Gestural Accumulator — User Guide

Compositional canon generator: creates accumulating variants of a sound gesture, arranges them via acoustic distance scheduling to form evolving sonic narratives.

Author: Shai Cohen Affiliation: Department of Music, Bar-Ilan University, Israel Version: 10.0 (2025) License: MIT License Repo: https://github.com/ShaiCohen-ops/Praat-plugin_AudioTools

Contents:

What this does Quick start Conceptual Framework Presets & Rhetoric Parameters Processing Workflow Applications Troubleshooting

What this does

This script transforms a single sound gesture into a compositional canon — an accumulating sequence of transformed variants arranged according to acoustic similarity. It generates multiple pitch‑, time‑, and formant‑shifted versions of the input, analyzes their MFCC feature space, then sequences them using a "budget‑as‑schedule" algorithm that controls the pacing and overlap rhetoric of the resulting accumulation.

Key Features:

3 rhetorical presets – Smooth Drift, Violent Rupture, Nervous Energy
Acoustic distance‑based sequencing – Variants arranged by MFCC similarity
Budget‑as‑schedule algorithm – Controls pacing and accumulation rate
Stereo‑aware processing – Preserves stereo input throughout transformations
Physics‑safe transformations – Prevents crashes from extreme time‑stretching
Rhetorical overlap control – Hide or expose transitions between variants

What is a gestural canon?
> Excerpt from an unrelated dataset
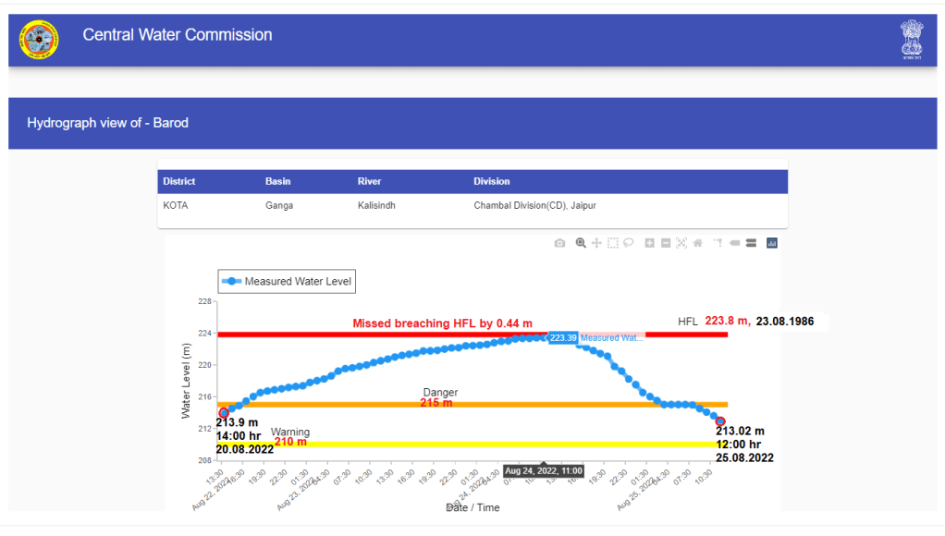945x536 pixels.
Task: Click the starting data point at 213.9 m
Action: [x=224, y=413]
A canon in music is a compositional technique where a melody is imitated by one or more voices after a time delay. This script adapts the concept to sound gestures: the "original" is transformed into multiple "voices" (variants) that accumulate over time, creating a layered, evolving texture. The sequencing is not random but follows acoustic similarity, creating a narrative of transformation where each step feels both connected and different.
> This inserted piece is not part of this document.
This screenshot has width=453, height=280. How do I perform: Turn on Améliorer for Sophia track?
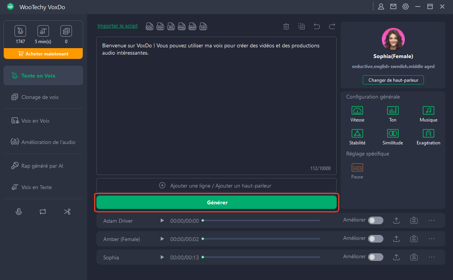375,257
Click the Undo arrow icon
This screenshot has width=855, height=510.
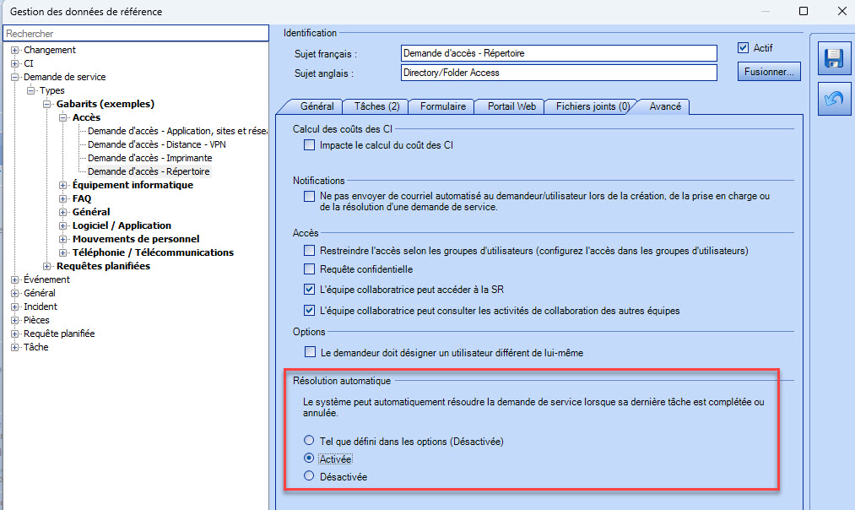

Technical Implementation: (1) Variant generation: Creates N variants via Change Gender (pitch, formant, time‑stretch). (2) Feature extraction: Computes 13‑dimensional MFCC mean vectors (plus variance if tracking motion). (3) Distance matrix: Calculates Euclidean distances between all variant pairs. (4) Budget scheduling: Uses target_budget to schedule accumulation rate (linear/accelerating/decelerating). (5) Greedy selection: Sequentially picks variants whose distance matches the schedule. (6) Assembly: Concatenates selected variants with rhetorical overlap (hide/expose transitions).

Quick start

In Praat, select exactly one Sound object (mono or stereo).
Run script… → Gestural_Accumulator.praat.
Choose a Preset or select "Custom" for full parameter control.
Adjust structural parameters if needed (N_variants, K_steps, Target_budget).
Click OK – the script will generate variants, analyze, and assemble.
The output appears as Sound originalname_v10_presetname.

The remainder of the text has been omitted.